Yo jamás me sentí tan estúpido, tan inútil, tan afásico. Sentí en mí un dolor triple: el del animal, el del hombre, y el del niño que a buen seguro en aquel momento buscaba su mascota, y jamás la encontraría. Pero no lloré. No lloré porque no sé hacerlo: jamás me enseñaron. Y lo lamento, lo lamento desde el epicentro del alma, porque creo que en este mundo sólo sobrevivirán aquellos que sepan llorar. Mundo absurdo, que premia la risa -aun cuando procaz, burlista e irreverente-, pero castiga socialmente el llanto.

El taxista siguió acuclillado durante algunos minutos, luego atravesó la calle, y depositó el cadáver en la acera. Volvimos al taxi. "En este momento un niño busca a su mascota. Todavía cree seguramente que la va a encontrar. Seguirá soñando con ello el resto de su vida, a menos de que le enseñen el cadáver.
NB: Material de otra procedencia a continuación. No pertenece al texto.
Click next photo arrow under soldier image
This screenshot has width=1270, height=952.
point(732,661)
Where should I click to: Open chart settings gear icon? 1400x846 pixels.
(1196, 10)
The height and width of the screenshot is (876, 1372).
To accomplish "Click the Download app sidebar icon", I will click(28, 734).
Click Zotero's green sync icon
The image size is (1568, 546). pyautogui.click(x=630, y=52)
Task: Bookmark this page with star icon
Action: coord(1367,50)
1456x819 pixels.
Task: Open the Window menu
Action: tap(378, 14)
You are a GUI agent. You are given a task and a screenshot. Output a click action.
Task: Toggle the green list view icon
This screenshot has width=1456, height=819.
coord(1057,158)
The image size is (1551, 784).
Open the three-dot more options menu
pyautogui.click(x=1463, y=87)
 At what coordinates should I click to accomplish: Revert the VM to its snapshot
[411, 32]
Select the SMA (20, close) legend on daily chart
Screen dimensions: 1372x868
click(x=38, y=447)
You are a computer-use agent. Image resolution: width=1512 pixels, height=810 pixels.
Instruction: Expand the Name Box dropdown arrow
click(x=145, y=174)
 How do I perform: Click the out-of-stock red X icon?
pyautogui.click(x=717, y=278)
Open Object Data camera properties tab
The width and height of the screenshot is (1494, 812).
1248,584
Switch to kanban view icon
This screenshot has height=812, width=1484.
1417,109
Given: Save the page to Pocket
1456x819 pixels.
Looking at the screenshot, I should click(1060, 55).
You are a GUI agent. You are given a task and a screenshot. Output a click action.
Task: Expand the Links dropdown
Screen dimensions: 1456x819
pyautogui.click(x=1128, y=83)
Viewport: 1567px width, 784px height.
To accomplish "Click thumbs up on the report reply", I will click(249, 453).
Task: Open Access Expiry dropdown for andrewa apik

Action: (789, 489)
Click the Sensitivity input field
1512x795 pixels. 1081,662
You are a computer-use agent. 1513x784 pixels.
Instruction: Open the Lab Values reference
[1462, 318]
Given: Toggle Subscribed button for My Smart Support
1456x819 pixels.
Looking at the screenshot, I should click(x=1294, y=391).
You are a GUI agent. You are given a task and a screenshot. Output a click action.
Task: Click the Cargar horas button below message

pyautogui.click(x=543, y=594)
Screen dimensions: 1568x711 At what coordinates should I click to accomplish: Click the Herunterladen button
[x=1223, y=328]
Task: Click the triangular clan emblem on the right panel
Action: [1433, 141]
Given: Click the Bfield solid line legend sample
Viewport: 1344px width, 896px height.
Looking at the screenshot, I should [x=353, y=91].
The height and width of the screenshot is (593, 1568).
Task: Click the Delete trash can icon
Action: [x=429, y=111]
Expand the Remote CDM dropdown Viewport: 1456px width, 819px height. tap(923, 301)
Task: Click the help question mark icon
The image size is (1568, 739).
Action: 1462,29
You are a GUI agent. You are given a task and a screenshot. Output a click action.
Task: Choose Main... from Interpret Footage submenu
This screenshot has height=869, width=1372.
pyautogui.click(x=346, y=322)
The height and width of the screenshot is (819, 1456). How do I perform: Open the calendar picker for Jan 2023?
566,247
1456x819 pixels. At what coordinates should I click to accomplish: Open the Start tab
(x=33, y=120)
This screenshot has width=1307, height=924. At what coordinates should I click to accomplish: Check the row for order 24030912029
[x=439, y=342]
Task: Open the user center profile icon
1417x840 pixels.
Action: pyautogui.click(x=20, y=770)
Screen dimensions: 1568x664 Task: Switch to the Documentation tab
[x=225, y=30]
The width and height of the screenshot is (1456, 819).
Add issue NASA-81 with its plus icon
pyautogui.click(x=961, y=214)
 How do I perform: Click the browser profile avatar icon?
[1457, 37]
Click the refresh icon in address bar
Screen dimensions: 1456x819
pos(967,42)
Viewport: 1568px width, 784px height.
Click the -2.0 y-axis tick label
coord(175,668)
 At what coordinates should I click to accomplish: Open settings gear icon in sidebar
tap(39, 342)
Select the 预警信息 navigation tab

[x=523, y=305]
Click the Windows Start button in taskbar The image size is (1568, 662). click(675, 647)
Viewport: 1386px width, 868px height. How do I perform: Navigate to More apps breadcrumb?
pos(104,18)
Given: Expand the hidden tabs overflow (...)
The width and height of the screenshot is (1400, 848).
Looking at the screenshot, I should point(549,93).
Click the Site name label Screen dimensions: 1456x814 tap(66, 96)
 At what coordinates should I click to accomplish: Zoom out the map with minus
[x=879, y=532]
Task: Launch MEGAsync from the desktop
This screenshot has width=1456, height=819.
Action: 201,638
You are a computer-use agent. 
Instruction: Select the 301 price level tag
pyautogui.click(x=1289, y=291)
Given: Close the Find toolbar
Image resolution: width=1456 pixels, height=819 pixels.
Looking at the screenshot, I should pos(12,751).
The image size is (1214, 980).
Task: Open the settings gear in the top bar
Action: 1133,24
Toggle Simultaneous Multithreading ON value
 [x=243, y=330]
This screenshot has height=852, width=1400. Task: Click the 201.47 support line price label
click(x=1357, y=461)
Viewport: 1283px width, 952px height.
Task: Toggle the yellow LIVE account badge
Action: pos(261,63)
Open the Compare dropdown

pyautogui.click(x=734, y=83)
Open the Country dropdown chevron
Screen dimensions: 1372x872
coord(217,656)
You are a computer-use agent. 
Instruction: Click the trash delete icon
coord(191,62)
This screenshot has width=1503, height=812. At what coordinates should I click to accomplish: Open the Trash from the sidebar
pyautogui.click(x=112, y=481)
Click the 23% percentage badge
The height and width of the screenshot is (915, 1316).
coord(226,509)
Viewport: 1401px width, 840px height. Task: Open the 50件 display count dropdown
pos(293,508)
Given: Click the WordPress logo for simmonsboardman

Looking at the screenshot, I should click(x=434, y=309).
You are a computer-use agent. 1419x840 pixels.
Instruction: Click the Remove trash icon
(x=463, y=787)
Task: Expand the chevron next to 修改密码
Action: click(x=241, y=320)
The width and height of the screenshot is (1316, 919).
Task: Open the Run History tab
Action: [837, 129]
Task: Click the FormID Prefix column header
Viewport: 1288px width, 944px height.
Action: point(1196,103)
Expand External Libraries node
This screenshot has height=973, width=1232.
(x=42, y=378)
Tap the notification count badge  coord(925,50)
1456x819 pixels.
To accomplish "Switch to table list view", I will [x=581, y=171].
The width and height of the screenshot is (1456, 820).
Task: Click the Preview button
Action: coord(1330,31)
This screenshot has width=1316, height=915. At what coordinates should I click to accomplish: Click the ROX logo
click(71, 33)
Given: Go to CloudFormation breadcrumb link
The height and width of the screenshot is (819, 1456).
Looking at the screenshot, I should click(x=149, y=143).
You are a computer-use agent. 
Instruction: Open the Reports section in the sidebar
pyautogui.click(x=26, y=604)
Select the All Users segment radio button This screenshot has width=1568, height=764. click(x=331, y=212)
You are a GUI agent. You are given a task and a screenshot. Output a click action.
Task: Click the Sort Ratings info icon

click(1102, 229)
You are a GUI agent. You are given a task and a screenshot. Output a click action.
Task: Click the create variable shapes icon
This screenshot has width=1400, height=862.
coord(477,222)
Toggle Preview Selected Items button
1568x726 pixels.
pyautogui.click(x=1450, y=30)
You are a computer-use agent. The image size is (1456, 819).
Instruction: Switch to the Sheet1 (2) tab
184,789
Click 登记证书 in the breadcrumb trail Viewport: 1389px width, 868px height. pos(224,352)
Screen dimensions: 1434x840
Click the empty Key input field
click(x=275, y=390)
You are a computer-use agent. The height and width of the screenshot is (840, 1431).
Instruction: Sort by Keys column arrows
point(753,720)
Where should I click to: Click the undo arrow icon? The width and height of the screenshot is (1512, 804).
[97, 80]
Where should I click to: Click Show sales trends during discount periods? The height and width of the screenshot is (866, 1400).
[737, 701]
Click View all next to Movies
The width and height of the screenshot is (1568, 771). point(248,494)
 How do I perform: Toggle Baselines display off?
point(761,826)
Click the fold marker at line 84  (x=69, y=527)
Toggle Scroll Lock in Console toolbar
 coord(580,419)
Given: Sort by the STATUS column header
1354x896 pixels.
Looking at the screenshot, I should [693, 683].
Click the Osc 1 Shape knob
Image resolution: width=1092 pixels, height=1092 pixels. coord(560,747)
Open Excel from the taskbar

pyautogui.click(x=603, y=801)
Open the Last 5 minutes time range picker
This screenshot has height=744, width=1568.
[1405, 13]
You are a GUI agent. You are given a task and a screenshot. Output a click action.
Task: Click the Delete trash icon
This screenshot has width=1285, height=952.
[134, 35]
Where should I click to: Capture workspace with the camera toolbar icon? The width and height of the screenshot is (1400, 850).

Se la imaginará viva, corriendo libre y feliz por algún pastizal" -reflexionó el hombre, como hablando consigo mismo-. Pensé en el epílogo de Platero y yo. "Platero, tú nos ves, ¿verdad? Verdad que ves a los niños corriendo arrebatados entre las jaras, que tienen posadas en sus ramas sus propias flores, liviano enjambre de vagas mariposas blancas, goteadas de carmín? Platero, tú nos ves, ¿verdad? Platero, ¿verdad que tú nos ves? Sí, tú me ves. Y yo creo oír, sí, sí, yo oigo en el Poniente despejado, endulzando todo el valle de las viñas, tu tierno rebuzno lastimero..."

El taxista lucía ahora sereno. Había vuelto a mineralizarse: todo en él era materia inorgánica. El monolito de Stonehenge había vuelto a asumir su lugar en la planicie, y reencontrado su megalítica inescrutabilidad. Ni una palabra. Su rostro, surcado por las lágrimas, parecía un risco en el que la lluvia o el derretimiento de los glaciares genera pequeños torrentes. Pero ya comenzaban a secarse. Pronto sería nuevamente un páramo, un campo yermo. Su alma, un huerto en flor; su rostro, una áspera calzada erizada de agrios peñascos, como las crestas de animales antediluvianos. Triste hombre, que se quería inhumano, pero era en realidad un océano de sentimiento. No crucé con él una palabra. Llegué a mi destino, pagué su servicio, le obsequié un "gracias" y un "buenas noches" que no encontraron reverberación alguna en su ser.